Oilfield Fatality Numbers on the Rise 02/24/14
February 24, 2014
Odessa - After seeing oilfield fatality numbers rise in 2012, a Houston reporter looks deeper into what could be the cause of this increase. The in-depth story ran in yesterday’s Houston Chronicle issue, with numbers that might surprise you.
It was a year worth of investigations with a focus on one Big Spring family. The report highlights that some warning signs were ignored and inspectors were limited. In 2012, 65 Texas oilfield workers lost their lives, a 60 percent increase from the year before and a 10 year high.
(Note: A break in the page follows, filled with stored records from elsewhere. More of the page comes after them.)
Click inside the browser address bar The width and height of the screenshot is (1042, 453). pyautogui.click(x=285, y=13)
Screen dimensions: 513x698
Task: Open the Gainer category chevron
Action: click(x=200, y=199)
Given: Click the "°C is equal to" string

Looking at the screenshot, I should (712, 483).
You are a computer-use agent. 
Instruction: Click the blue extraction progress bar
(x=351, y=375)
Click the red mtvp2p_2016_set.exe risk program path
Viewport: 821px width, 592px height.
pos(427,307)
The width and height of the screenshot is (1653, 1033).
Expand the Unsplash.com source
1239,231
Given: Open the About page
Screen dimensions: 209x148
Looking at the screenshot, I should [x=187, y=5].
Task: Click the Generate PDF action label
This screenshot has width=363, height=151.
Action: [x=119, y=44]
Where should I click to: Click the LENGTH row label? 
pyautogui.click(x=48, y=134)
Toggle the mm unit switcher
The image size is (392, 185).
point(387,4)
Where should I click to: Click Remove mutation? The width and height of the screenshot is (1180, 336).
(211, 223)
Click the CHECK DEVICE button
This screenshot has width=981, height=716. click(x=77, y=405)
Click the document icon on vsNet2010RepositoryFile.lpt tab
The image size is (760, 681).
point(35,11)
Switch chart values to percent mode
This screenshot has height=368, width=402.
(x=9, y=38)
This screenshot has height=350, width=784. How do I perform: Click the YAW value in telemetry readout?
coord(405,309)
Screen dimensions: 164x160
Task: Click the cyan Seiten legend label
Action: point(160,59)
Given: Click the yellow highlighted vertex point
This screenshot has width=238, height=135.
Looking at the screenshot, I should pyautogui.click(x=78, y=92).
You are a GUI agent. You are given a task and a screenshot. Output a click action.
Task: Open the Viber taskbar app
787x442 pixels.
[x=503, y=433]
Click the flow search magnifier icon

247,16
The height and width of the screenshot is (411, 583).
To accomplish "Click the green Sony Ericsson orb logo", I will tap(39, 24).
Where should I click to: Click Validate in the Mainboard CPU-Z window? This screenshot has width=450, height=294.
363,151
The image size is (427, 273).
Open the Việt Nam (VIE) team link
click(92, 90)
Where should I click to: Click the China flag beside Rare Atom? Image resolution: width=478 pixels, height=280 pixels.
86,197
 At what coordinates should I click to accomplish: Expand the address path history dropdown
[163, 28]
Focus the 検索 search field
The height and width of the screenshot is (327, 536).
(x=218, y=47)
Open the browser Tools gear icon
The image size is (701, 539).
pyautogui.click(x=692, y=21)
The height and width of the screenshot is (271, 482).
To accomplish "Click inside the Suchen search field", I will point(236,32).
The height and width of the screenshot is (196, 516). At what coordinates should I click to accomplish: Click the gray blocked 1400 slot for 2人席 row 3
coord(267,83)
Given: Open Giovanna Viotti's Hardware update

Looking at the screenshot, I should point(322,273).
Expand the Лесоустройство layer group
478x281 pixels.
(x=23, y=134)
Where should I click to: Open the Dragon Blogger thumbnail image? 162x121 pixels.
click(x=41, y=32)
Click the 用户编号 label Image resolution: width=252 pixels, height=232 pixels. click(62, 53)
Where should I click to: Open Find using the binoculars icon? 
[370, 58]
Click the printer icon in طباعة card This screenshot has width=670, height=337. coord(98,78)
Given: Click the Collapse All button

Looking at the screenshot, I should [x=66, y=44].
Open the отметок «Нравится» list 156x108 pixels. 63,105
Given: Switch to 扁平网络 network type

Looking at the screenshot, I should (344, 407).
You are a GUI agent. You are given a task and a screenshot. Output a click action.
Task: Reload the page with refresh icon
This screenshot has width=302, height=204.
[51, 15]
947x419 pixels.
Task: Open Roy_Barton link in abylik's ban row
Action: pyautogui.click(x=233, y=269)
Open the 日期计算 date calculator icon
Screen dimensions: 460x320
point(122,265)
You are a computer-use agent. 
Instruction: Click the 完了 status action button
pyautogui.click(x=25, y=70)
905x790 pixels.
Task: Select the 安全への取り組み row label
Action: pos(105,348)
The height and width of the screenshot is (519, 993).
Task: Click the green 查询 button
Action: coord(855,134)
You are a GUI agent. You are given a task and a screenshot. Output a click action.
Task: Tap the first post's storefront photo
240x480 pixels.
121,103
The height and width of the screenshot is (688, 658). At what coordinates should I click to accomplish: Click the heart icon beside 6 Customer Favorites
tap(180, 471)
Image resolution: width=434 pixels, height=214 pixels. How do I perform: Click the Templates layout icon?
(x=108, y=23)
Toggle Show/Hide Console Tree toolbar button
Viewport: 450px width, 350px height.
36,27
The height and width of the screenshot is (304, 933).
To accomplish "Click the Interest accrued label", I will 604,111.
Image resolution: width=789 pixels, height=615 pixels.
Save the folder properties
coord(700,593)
After those numbers surfaced, Lise Olsen, an investigative reporter for the Houston Chronicle wanted to look a little closer.
“We decided we wanted to go deeper, and find people who just got injured and not just killed,” said Olsen.
Accident, after accident, the newspaper finds regulations are held at a different standard for onshore drilling sights. “There’s just a lot more oversight off shore, on shore there is almost no information about most of the accidents,” said Olsen.
The article looks all over the state, finding a high number of fatal accident that have been inspected by OSHA since 2007. The newspaper posts a picture of a map that shows here in the Permian Basin alone there have been 55 investigations.
Olsen goes on, adding the cause of some accidents could be due to site inspectors running a generic worker safety checklist, and not focusing on the bigger picture. “Even when inspectors do come to a site, sometimes they are not looking for major problems, that could cause future disasters,” said Olsen.